RECORDS SUPPLIED »

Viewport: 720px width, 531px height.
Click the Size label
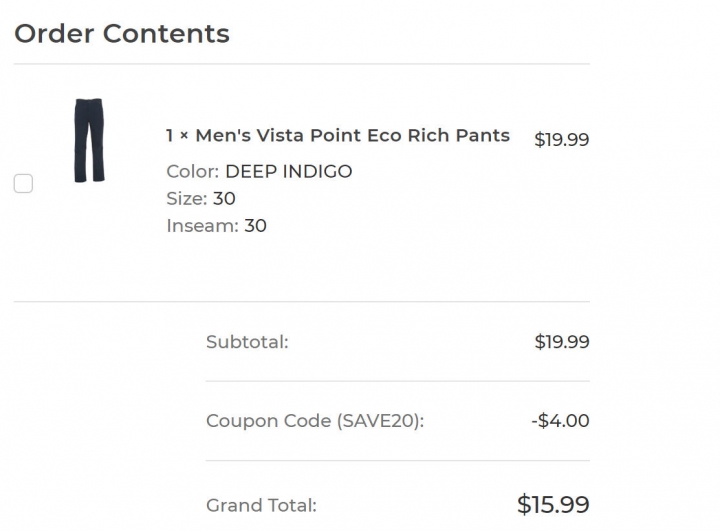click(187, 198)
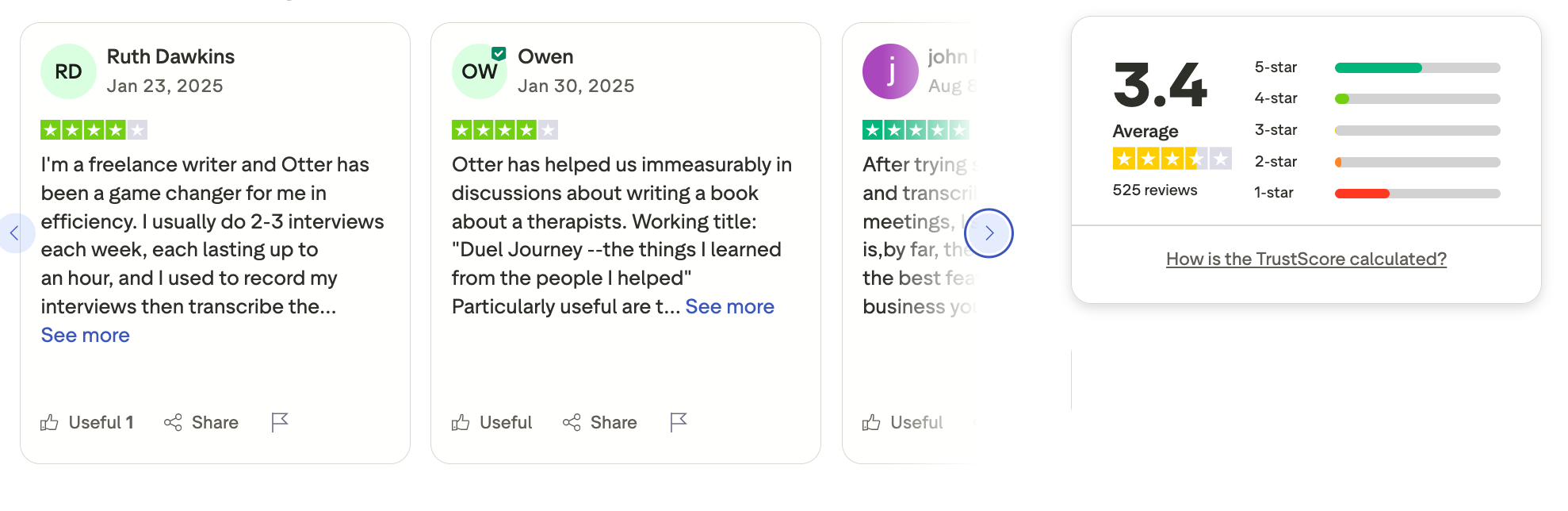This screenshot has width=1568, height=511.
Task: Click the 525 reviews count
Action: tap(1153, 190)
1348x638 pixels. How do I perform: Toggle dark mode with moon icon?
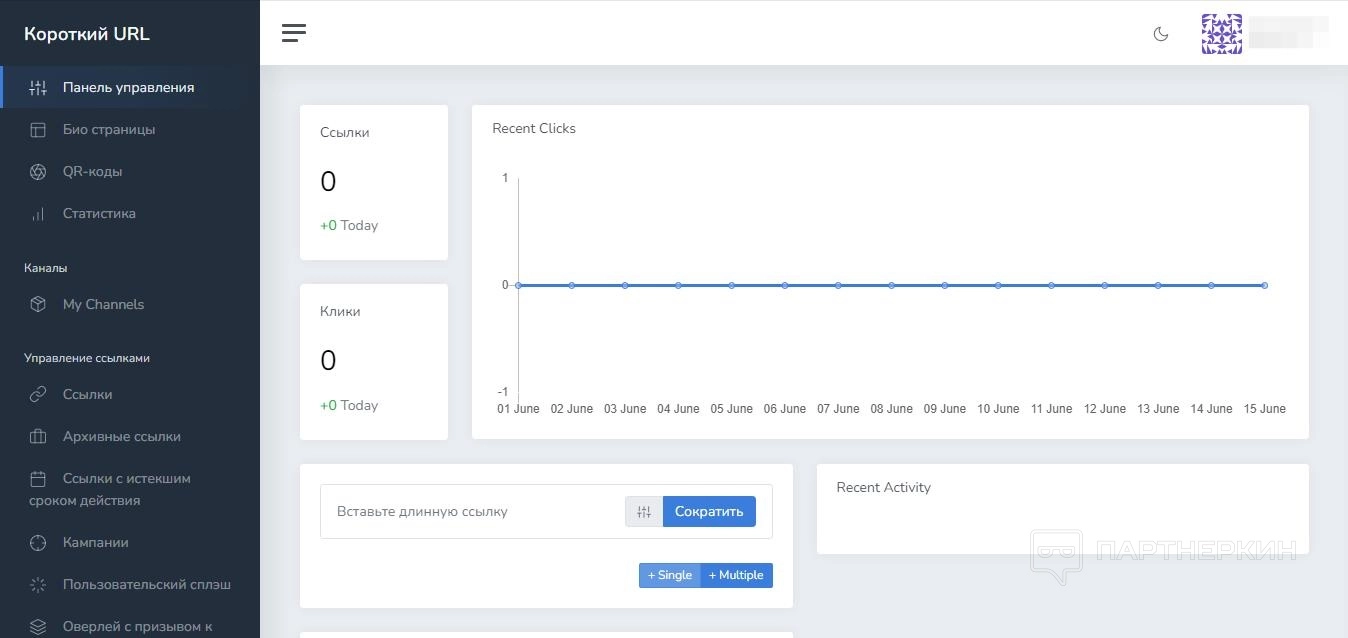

---

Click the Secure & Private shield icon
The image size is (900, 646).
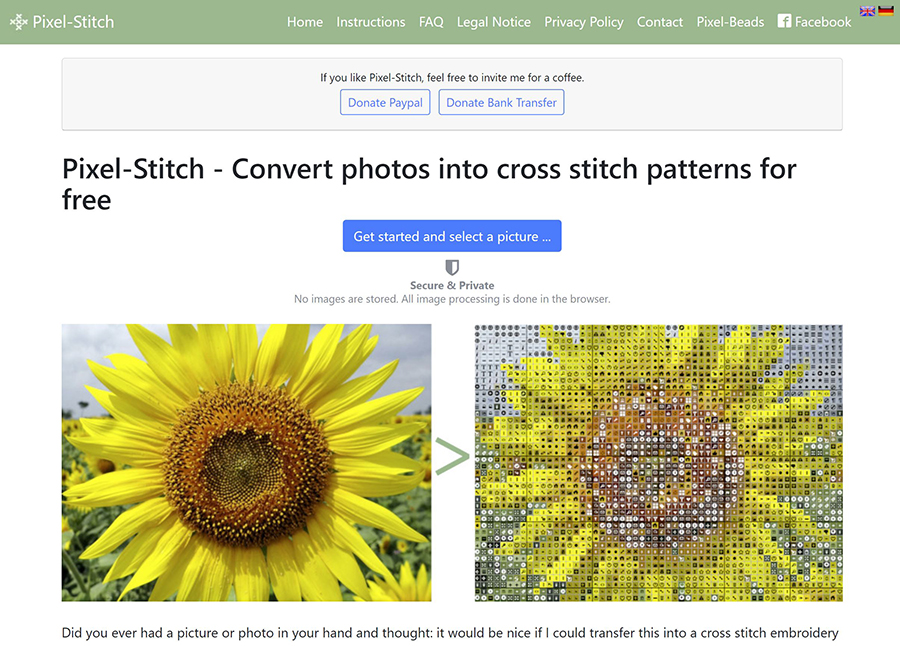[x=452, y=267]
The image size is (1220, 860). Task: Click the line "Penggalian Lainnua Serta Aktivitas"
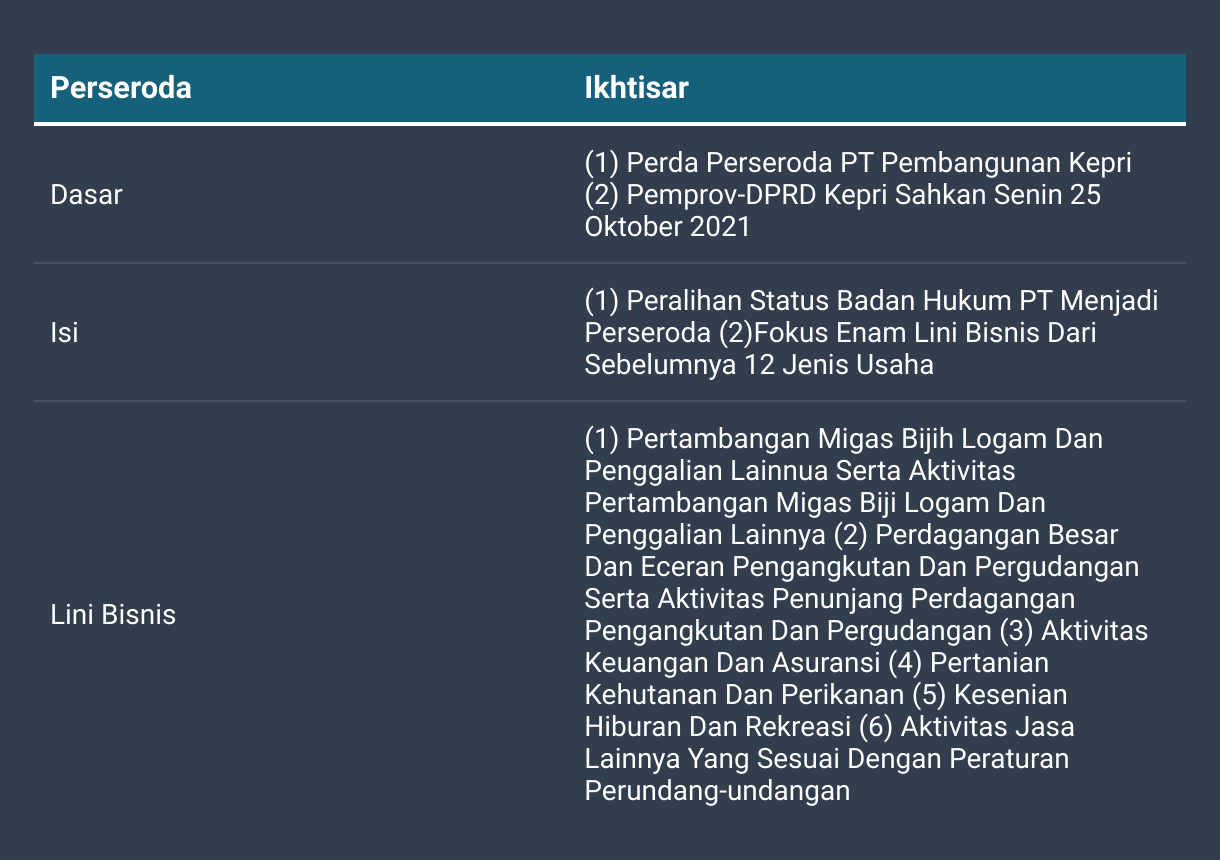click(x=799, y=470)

...

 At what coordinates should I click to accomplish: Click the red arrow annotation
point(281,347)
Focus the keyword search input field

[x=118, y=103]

BRIEF » Filter the records above for lines with "icon".

YOUR SOLUTION »
1348x638 pixels. How do I perform: Toggle dark mode with moon icon?
Click the Secure & Private shield icon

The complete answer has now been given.